LPS-mediated neutrophil VEGF-A release is modulated by cannabinoid receptor activation.

2020 
BACKGROUND Neutrophils (PMNs) are innate immune cells with primary roles in inflammation and in host defense against infections. Both inflammatory and tumor angiogenesis are modulated by a sequential, coordinated production of angiogenic factors such as vascular endothelial growth factors (VEGFs), angiopoietins, hepatocyte growth factor (HGF), and chemokines. These factors are produced by several immune cells, including PMNs. Activation of cannabinoid receptor type-1 (CB1 ) and -2 (CB2 ) has been suggested as a new strategy to modulate in vitro and in vivo angiogenesis. OBJECTIVE We sought to investigate whether activation of CB1 and CB2 by CB agonists modulate LPS-mediated angiogenic activity of human PMNs.
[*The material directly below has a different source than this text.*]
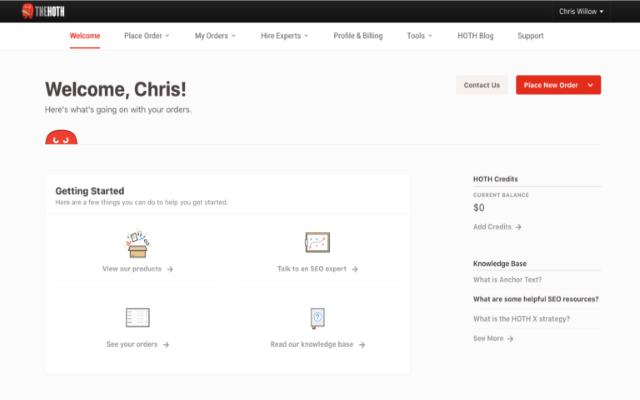Viewport: 640px width, 400px height.
Task: Open the Chris Willow account dropdown
Action: point(580,11)
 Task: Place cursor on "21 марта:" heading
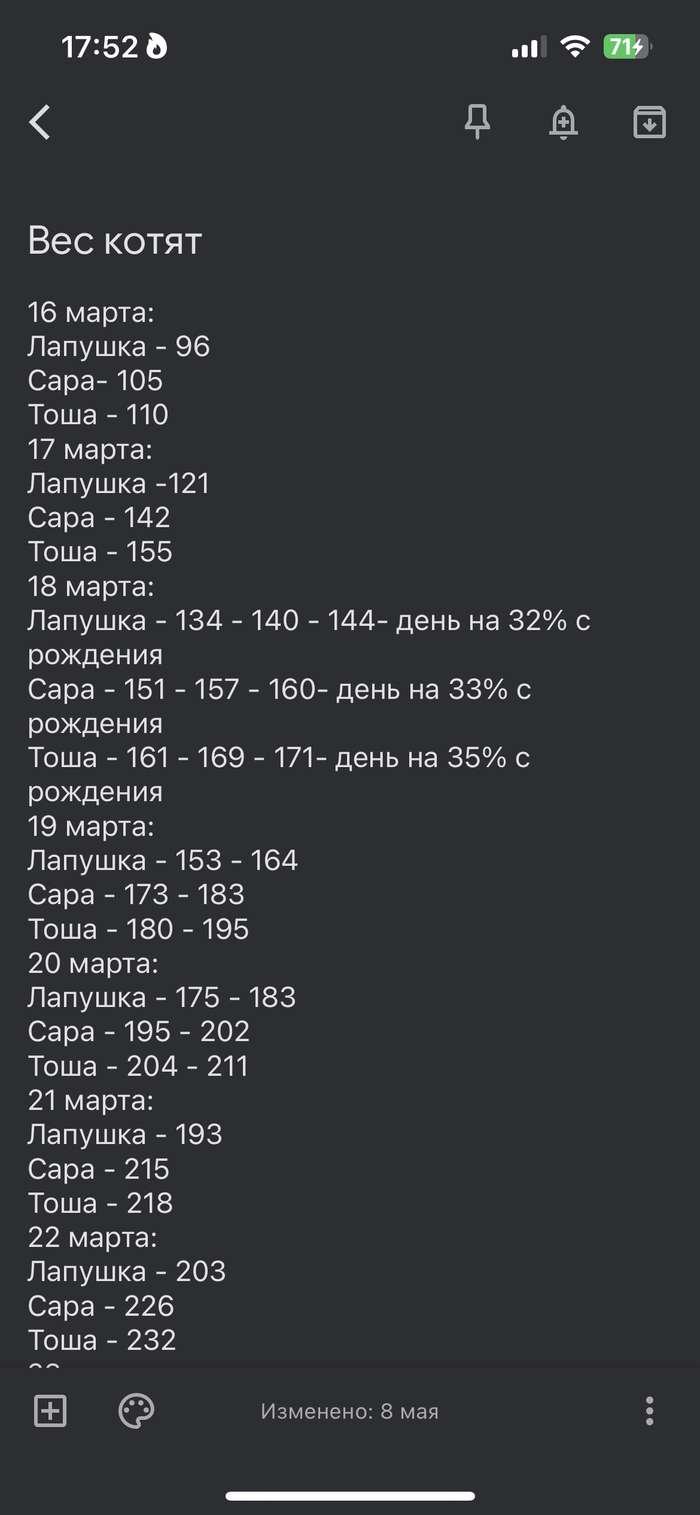[x=91, y=1100]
METHODS Highly purified PMNs were isolated from buffy coats of healthy donors. Cells were stimulated with CB1 and CB2 agonists/antagonists alone and/or in combination with LPS. Angiogenic factors in cell-free supernatants were measured by ELISA. The modulation of activation markers of PMNs by CB agonists was evaluated by flow cytometry. Angiogenesis in vitro was measured as tube formation by optical microscopy. Endothelial cell permeability was assessed by an in vitro vascular permeability assay. RESULTS LPS-activated PMNs released VEGF-A, CXCL8, and HGF. Preincubation of PMNs with low concentrations of CB1 and CB2 agonists inhibited VEGF-A release induced by LPS, but did not affect CXCL8 and HGF production. The effects of CB agonists on VEGF-A release induced by LPS were reversed by preincubation with CB antagonists. CB agonists modulated in vitro angiogenesis and endothelial permeability induced by supernatants of LPS-activated PMNs through the reduction of VEGF-A. CONCLUSIONS Neutrophils play a central role in the control of bacterial infections and in the outcome of sepsis. The latter condition is associated with an increase in circulating levels of VEGF-A. We demonstrated that low concentrations of CB agonists inhibit VEGF-A release from LPS-activated PMNs. These results suggest that CB agonists might represent a novel therapeutic strategy in patients with sepsis.